▶ _SELECTED EXCERPT_
Election Historical Results

Let’s begin by looking at some numbers to get a sense of what has happened over the last 90 years.

According to the Schwab Center for Financial Research, the market has been positive in 17 of the past 23 presidential election years with an average annual return of 7.1%. That’s measuring the performance of the S&P 500.

That doesn’t sound too bad, so statistically, the odds are in your favor during an election year. If we look at the next couple of years after the election, on average, they are positive, just not as good. The average annual returns being 5.8% and 4.5%.

If we are a long term investor and have over five years before we need our money, it sounds like we should stay put. That’s assuming that you have a diversified portfolio and are primarily a passive investor.

I’m a little more agile with my portfolio. I have a core portfolio, but I also have part of it that I trade for opportunity. For me, I’ll monitor closely to see if I need to take some risk-off.

▶ _PROBLEM SET_
• A. According to the piece on election-year market returns, in how many of the past 23 presidential election years was the market positive?
• B. Write out the passage from the piece on election-year market returns, beginning at the words "Let’s begin by" and stopping after "a passive investor.".
The material that comes next is drawn from a separate source.

▶ _RECORDED DATA_
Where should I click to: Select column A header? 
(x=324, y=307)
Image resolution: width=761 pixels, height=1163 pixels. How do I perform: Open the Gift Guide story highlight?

▶ _THE SOLUTIONS_
• A. The market was positive in 17 of the past 23 presidential election years.

• B.
Let’s begin by looking at some numbers to get a sense of what has happened over the last 90 years.

According to the Schwab Center for Financial Research, the market has been positive in 17 of the past 23 presidential election years with an average annual return of 7.1%. That’s measuring the performance of the S&P 500.

That doesn’t sound too bad, so statistically, the odds are in your favor during an election year. If we look at the next couple of years after the election, on average, they are positive, just not as good. The average annual returns being 5.8% and 4.5%.

If we are a long term investor and have over five years before we need our money, it sounds like we should stay put. That’s assuming that you have a diversified portfolio and are primarily a passive investor.